The Agile Echo

Continuous Integration and Trunk-Based Development: coding patterns and real-world examples

I often describe the advantages of CI and TBD: today, I will make it more concrete by sharing with you some real-world use cases and coding examples from my experience. This issue aims to share a concrete guide for those who want to start applying these practices to help you achieve them in your practices first, and then in daily work - the coding patterns tips will be simple but clear, enough to clarify the approach and start practicing it.

Cover Image for Continuous Integration and Trunk-Based Development: coding patterns and real-world examples
Dan the Dev
Dan the Dev
continuous-integration
trunk-based-development

Introduction

Hello, developers! 🚀

Since I started this newsletter, I’ve talked of a lot of topics related to programming, Agile practices, and the work of a Software Engineer in general - but for sure, there are some of them that I talked about much more than others, with the top 3 probably composed by Test-Driven Development, Continuous Integration, and Trunk-Based Development.

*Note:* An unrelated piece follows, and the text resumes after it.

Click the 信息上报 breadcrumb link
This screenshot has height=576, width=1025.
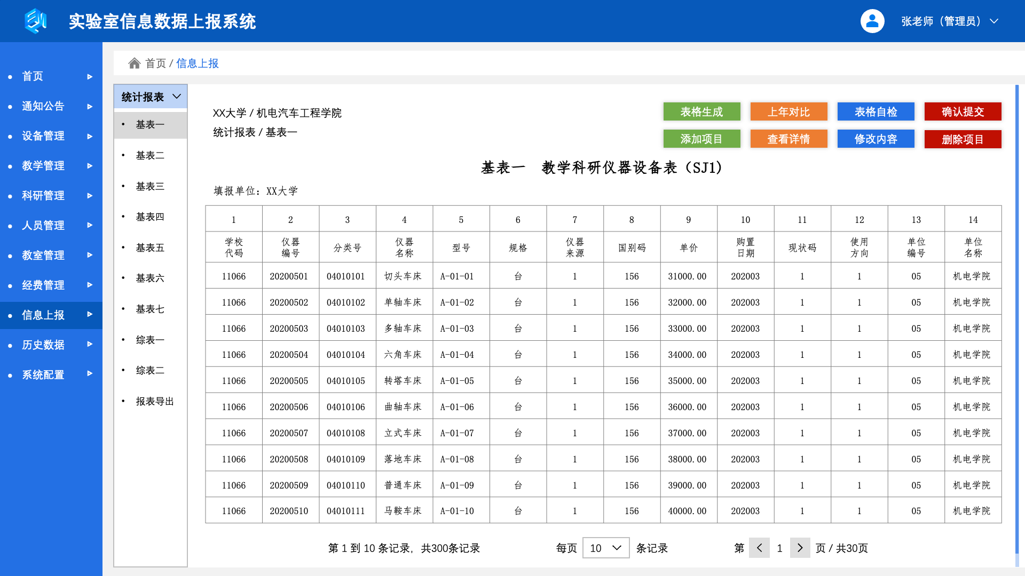point(198,63)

Today, we talk again about the last two: after a quick recap of what they are about, I will share with you the coding patterns that enable CI and TBD by hiding work in progress and some real-world examples where I applied those practices.

This issue aims to share a concrete guide for those who want to start applying these practices to help you achieve them in your practices first, and then in daily work - the coding patterns tips will be simple but clear, enough to clarify the approach and start practicing it.

In this first part, we will introduce the topics in short, and then deep dive into the coding pattern I want to talk about. Then, next week, in the 2nd part, I will share 2 real-world examples where I applied those patterns in my experience - with my final reflections on the topic.

I wanted to put some code examples, but this kind of pattern requires a lot of context to build a meaningful use case, and it would still be hard to understand only by reading, so I thought it wasn’t worth it and gave up the idea.

The principles

Continuous Integration is one of the most powerful concepts to master in the Software Development World, probably the one that most impacted how I see this job.

CI is the activity of very frequently integrating work to the trunk of version control and verifying that the work is, to the best of our knowledge, releasable.

Implementing Continuous Integration implies some practices that are embedded into it, and one of those practices is Trunk-Based Development.

Trunk-Based Development is a methodology where changes to code are integrated directly in the main branch, without any other branch in the middle, at least once per day.

If you want to implement CI in your workflow, you must start using the set of practices that together make CI, including Trunk-Based Development: in other words, you can’t say you do CI if you don’t do TBD.

Sadly, that’s what most company does, at least in my experience - they use feature branches, typically with a very long life of multiple days, and then think they are doing CI just because they have an automated pipeline.

That’s just wrong.

Anyway, when it comes to the idea of very frequently integrating work to the trunk, where very frequently means daily or even multiple times per day, the typical concern is: how do we hide work in progress if I have to merge unfinished work to master (and even release to production, if I also want CD)?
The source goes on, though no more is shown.